The Finance Ministry is considering increasing the deposit insurance limit, which currently stands at ₹5 lakh under the Deposit Insurance and Credit Guarantee Corporation (DICGC) Act, 1961.
- The last increase in the deposit insurance limit was from ₹1 lakh to ₹5 lakh in February 2020 following the PMC Bank crisis.
- The current proposal to raise the deposit insurance limit is in response to the New India Co-operative Bank crisis, which led to RBI-imposed restrictions.
About Deposit Insurance and Credit Guarantee Corporation (DICGC)
- Deposit insurance was introduced in India in 1962.
- Established in 1978 after the merger of the Deposit Insurance Corporation (DIC) and the Credit Guarantee Corporation of India Ltd. (CGCI).
- Created following the Deposit Insurance and Credit Guarantee Corporation Act, 1961, passed by the Parliament.
- Role: Provides deposit insurance and credit guarantee to banks in India.
- Ownership: Fully owned subsidiary of the Reserve Bank of India (RBI) and is governed by it.
- Ministry Oversight: Ministry of Finance.
- Objective: Protects depositors’ funds and maintains public confidence in the banking system.
Funds Managed by DICGC
- Deposit Insurance Fund: Provides insurance coverage to bank depositors in case a bank fails financially, has no money to repay depositors, and undergoes liquidation.

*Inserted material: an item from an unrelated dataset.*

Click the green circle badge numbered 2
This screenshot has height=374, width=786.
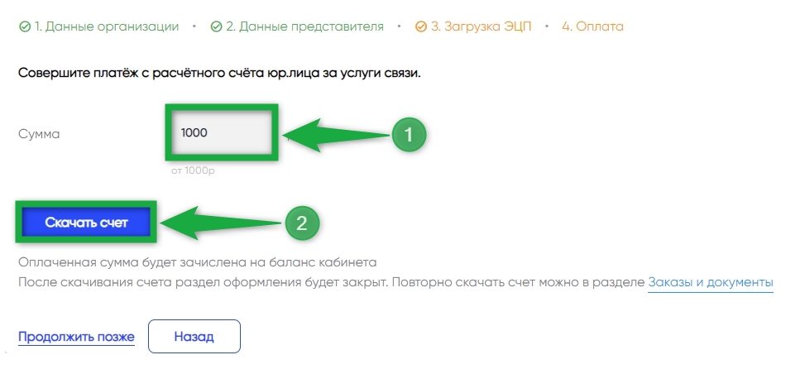click(x=302, y=223)
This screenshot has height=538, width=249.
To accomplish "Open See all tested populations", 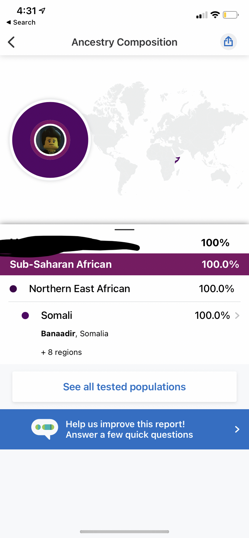I will tap(125, 387).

- Funded by premiums collected from banks.
- Credit Guarantee Fund: Ensures guaranteed repayment to a creditor if a debtor fails to return the borrowed amount.
- General Fund: Covers DICGC’s operational expenses.

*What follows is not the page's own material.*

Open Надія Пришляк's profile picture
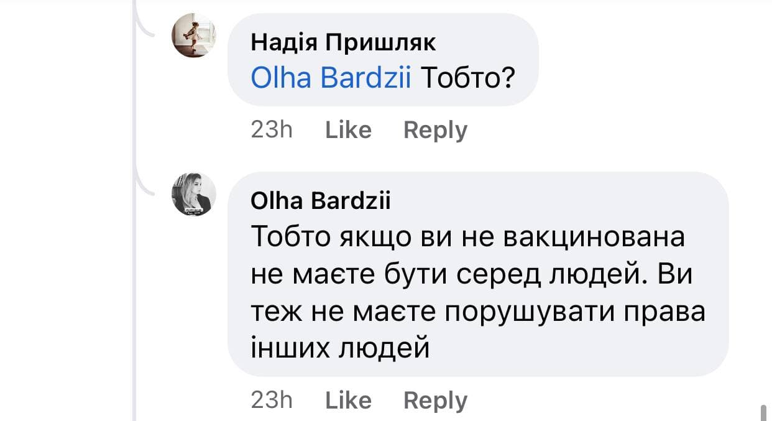772x421 pixels. (193, 35)
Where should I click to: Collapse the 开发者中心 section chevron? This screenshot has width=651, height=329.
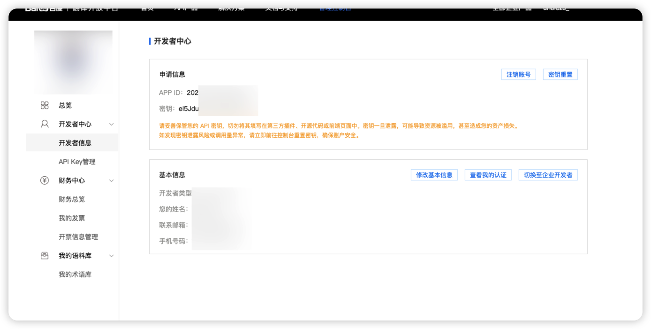[x=112, y=125]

- Funded by the surplus generated from its operations.
About Deposit Insurance Scheme
- Establishment: The deposit insurance scheme was started with 287 banks in 1962; the number of insured banks was 1,997 as of March 31, 2024.
- Limit for Deposit Insurance: Each depositor is insured up to ₹5 lakh (including both principal and interest) per bank, per depositor.
- Depositors holding more than ₹5 lakh in their account have no legal recourse to recover additional funds if the bank collapses.
- Deposits across multiple branches of the same bank are clubbed under one insurance cover.
- Time limit: Claim settlement occurs within 90 days of RBI-imposed restrictions.
- Banks insured under DICGC:
- Scheduled commercial banks (public, private, and foreign banks).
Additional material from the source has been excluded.